> _WHAT IS EXPECTED_
Once the records below have been read, copy them all out exactly.
[INPUT DATA]
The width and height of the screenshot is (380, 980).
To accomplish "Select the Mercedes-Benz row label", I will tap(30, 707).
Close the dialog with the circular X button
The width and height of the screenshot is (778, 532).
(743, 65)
[/INPUT DATA]
> _RESPONSE FOR THIS EXERCISE_
The width and height of the screenshot is (380, 980).
To accomplish "Select the Mercedes-Benz row label", I will tap(30, 707).
Close the dialog with the circular X button
The width and height of the screenshot is (778, 532).
(743, 65)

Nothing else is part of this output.